The De Slufter mudflats on Texel. Photo:

If you thought island hopping was something to do in Greece, think again. A tour of the five Dutch Wadden Sea islands is a great way to appreciate them in all their glory.

Dutch schoolchildren learn the names and order of the Wadden Islands, at the edge of the wildlife-rich Wadden Sea, using the TV Tas (or TV bag) clue for Texel, Vlieland, Terschelling, Ameland and Schiermonnikoog.

The islands, with their long sandy beaches, their wide open spaces, their unusual museums and their maritime history, are a popular place for a weekend, or even a summer vacation. Most people go from one to the other, but it is possible, with a bit of effort, to visit all five without returning to the mainland.

If you can’t part with your car, this isn’t the trip for you. For starters, most of the ferries you will use are not equipped for vehicles and non-resident cars are not allowed on Schiermonnikoog at all. Check times carefully and book in advance, especially if you plan to bring your own bike with you. Also be aware that tides and weather may cause changes in services.

From Helder to Texel

Blow cobwebs on a windy beach. Photo: Sandra Koot

Head to Den Helder and the ferry port, which is close to the train station. The ferry departs every hour off peak and every 30 minutes in high season. You can reserve tickets if you want to be sure you have a seat.

Boasting 24km of beaches and easily accessible by ferry from Den Helder, Texel is also famous for its lamb. Year-round, visitors can cycle around the island, soaking up nature and stopping at one of the seven villages to refuel.

Getting blown by the wind in winter on Texel

From Texel to Vlieland

Take the De Vriendschap (the Friendship) ferry from De Cocksdorp near the North Cape beach pavilion to Vlieland.
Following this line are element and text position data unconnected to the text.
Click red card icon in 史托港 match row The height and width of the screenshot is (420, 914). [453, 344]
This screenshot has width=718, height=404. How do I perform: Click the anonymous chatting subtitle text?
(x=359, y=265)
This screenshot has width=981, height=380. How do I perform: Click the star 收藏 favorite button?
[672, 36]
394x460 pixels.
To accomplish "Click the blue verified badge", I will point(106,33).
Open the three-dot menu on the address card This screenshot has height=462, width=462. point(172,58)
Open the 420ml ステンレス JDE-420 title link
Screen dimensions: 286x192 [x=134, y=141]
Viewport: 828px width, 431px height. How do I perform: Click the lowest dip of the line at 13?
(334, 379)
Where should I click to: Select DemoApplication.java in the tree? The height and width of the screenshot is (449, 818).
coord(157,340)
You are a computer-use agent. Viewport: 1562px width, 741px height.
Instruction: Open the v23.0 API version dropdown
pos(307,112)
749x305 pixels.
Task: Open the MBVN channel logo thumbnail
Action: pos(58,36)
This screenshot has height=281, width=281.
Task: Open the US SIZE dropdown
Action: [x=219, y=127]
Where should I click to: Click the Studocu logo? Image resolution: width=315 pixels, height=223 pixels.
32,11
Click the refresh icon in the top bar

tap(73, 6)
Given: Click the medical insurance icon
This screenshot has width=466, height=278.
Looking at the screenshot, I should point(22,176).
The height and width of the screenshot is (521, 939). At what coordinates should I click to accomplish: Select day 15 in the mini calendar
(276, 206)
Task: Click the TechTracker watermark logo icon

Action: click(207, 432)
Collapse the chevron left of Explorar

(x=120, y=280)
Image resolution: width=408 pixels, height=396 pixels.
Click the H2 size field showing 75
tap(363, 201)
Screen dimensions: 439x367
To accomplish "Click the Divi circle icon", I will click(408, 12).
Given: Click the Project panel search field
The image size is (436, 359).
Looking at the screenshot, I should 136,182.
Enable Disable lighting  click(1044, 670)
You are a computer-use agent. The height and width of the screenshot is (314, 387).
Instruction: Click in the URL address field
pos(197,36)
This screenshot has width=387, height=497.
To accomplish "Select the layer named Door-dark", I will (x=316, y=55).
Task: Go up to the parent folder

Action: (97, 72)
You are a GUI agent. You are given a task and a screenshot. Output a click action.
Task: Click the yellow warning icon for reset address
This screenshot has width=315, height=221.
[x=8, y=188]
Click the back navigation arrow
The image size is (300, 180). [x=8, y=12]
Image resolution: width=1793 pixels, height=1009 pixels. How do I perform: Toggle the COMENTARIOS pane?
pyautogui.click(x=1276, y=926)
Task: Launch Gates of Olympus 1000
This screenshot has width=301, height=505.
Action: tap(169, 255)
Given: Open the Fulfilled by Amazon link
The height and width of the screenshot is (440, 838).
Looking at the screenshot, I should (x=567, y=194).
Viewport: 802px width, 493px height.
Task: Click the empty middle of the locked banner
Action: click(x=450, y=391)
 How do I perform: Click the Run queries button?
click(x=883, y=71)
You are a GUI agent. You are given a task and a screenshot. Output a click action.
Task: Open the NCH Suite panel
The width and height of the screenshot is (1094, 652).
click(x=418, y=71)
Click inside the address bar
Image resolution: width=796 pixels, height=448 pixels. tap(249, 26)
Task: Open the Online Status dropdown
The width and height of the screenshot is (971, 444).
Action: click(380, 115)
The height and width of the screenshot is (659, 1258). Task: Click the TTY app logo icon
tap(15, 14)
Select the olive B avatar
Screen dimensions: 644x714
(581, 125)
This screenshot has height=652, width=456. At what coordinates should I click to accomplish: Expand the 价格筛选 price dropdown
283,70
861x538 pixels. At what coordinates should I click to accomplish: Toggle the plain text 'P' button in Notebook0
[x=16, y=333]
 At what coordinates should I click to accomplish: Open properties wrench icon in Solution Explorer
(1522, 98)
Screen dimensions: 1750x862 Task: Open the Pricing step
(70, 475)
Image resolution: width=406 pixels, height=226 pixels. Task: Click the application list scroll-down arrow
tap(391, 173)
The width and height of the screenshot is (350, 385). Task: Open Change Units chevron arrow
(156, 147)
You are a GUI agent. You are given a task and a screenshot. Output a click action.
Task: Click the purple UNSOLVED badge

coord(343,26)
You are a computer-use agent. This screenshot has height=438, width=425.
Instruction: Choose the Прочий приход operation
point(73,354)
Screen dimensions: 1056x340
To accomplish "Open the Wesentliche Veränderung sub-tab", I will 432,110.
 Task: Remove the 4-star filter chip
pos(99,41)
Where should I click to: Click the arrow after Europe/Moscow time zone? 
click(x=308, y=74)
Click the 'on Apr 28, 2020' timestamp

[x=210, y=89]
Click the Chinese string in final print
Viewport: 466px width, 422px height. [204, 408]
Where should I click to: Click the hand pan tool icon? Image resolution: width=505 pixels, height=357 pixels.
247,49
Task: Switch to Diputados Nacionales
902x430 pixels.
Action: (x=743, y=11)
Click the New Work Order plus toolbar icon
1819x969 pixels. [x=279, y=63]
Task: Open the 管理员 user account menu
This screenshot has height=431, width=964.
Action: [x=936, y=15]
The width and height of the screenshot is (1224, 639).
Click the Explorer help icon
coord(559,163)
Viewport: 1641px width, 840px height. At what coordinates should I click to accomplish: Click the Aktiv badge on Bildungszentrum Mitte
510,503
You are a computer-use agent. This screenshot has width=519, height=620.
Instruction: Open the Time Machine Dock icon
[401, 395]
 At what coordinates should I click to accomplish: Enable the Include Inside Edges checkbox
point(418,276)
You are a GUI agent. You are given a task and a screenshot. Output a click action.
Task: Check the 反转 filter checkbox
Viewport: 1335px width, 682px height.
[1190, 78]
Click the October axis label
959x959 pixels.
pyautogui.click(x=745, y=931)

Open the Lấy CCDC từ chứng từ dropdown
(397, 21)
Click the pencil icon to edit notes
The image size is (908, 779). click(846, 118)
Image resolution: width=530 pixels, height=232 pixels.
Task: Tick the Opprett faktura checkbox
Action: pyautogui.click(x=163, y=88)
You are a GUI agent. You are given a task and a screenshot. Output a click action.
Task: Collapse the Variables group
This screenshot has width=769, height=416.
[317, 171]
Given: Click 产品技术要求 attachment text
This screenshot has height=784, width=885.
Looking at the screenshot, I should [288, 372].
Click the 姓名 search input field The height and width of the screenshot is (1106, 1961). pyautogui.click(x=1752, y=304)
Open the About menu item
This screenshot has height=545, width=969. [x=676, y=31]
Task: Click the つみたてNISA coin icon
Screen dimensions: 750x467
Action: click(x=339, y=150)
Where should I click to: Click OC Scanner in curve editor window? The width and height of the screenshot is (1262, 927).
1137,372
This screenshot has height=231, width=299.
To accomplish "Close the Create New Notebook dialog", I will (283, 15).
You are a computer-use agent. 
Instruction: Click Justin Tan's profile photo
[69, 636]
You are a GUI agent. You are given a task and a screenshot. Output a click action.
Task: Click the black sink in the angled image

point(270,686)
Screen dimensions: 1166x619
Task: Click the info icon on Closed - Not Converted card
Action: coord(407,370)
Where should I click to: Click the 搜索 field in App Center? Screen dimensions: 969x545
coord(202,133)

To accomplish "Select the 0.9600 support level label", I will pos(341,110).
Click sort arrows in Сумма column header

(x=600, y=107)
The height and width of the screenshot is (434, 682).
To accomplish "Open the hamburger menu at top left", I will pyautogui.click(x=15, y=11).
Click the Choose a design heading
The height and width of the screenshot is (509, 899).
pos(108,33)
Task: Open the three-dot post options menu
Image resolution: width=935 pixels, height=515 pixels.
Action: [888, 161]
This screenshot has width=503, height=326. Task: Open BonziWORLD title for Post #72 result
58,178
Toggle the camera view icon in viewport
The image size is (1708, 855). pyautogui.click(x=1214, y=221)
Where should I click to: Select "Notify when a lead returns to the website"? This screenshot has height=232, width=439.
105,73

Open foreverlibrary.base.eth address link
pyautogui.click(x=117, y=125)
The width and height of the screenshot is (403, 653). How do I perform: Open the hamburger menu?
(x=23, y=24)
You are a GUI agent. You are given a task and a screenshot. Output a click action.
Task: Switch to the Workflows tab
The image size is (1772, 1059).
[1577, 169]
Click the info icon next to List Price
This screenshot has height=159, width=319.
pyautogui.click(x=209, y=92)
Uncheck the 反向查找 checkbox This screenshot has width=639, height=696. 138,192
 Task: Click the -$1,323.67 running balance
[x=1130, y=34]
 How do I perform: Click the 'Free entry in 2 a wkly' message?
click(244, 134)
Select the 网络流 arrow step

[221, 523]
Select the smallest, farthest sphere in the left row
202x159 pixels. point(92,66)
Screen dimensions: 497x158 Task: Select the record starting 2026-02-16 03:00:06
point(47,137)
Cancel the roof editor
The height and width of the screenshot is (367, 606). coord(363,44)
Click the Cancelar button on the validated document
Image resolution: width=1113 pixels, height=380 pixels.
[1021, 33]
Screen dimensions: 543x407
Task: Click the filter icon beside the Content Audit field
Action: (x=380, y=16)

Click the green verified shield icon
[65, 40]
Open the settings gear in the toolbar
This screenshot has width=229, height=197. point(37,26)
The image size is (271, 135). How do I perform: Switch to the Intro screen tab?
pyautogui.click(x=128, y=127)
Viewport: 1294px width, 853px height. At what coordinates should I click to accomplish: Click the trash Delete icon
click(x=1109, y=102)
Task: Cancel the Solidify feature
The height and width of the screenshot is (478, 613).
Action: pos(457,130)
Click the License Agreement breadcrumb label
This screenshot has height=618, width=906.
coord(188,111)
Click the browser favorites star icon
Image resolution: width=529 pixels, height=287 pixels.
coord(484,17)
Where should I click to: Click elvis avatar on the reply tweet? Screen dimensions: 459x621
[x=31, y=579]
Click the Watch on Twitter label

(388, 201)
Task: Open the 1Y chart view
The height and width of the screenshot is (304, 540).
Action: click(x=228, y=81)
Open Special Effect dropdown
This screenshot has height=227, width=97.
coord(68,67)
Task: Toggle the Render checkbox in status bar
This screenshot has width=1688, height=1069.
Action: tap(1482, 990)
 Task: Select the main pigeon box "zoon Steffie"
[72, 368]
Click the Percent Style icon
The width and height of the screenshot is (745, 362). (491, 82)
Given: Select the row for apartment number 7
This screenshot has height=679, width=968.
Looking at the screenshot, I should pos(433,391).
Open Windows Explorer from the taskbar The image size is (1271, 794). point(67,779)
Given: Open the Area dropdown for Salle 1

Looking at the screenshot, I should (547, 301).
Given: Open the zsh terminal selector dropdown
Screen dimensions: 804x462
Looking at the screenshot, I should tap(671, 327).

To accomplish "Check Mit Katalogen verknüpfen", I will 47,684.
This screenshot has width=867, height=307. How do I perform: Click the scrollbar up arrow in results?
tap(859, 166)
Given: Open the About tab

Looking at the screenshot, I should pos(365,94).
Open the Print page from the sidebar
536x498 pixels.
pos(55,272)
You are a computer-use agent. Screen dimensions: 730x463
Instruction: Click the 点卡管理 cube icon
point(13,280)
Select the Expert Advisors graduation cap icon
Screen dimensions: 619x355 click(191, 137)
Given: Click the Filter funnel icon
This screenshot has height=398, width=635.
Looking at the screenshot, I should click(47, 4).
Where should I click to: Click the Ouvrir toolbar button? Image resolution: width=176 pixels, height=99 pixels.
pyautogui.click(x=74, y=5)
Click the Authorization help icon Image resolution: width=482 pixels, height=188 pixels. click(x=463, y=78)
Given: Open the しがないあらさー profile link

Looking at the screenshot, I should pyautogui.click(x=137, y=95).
You will arrive at the largest sand area in Western Europe, where you will be picked up by a special beach bus and taken to the nearby cafe and hotel, Posthuys. From there you can continue by public transport or by bicycle.

Vlieland is smaller, less densely populated than neighboring islands and attracts visitors with its serenity and nature, its extensive network of cycle paths and the promise of 20% more sunny days than the mainland.

Terschelling Museum is housed in former naval officers’ homes

From Vlieland to Terschelling

From Vlieland take the fast ferry from the main port. The trip takes about 30 minutes. Check timetables and book here.

With around 20,000 tourist beds, Terschelling is the largest and most visited of the Wadden Islands. Head west from West Terschelling’s main town center to experience unspoiled nature and long white-sand beaches. In June, the island hosts the 10-day Oerol Festival, attracting many visitors to the artistic and theatrical performances that take place across the island.

The island of Terschelling in the Wadden Sea

From Terschelling to Ameland

There are a few services between Terschelling and Ameland, but they only operate in high season. Ferries Zeehond and Ameland departs from the port twice a day and on some weekdays you can also make the crossing in the Willem Jacob or the Minerva, a pair of heritage clippers – which takes seven hours. If you make the afternoon trip, you will sleep on board when you arrive.

Ameland is home to a human population of around 3,500 people, around 60 types of birds and many species of flora. In 1871, attempts were made to build a sea wall between the island and the mainland. The 8.7 km seawall lacked durability and was destroyed by storms the following year, leaving visible remains at low tide.

Exploring the coasts of Ameland

From Ameland to Schiermonnikoog

During the high season, the Robbenboot can also take you and your bike from Ameland to the last inhabited Wadden island, Schiermonnikoog. The ferry departs from the port of Nes and takes around 2.5 hours.

The island’s name translates to “Island of Gray Monks”, in reference to the original owners who were forced to cede the island during the Dutch Reformation. schiermonnikoog This was followed by 500 years of invasion, occupation and severe storm damage – until the island was made a national park in 1989.

A beach bar on the island of Schiermonnikoog. Photo:

Escape to Schiermonnikoog

Go home

Take a bus to the ferry from the main town, which is about four kilometers away. You’ll know when it’s time to leave when the queues start, but don’t worry, all the buses on the island make the trip. The ferry arrives in Lauwersoog after a two to two and a half hour crossing, depending on the tides, where you will take the bus to Groningen and then the train back home.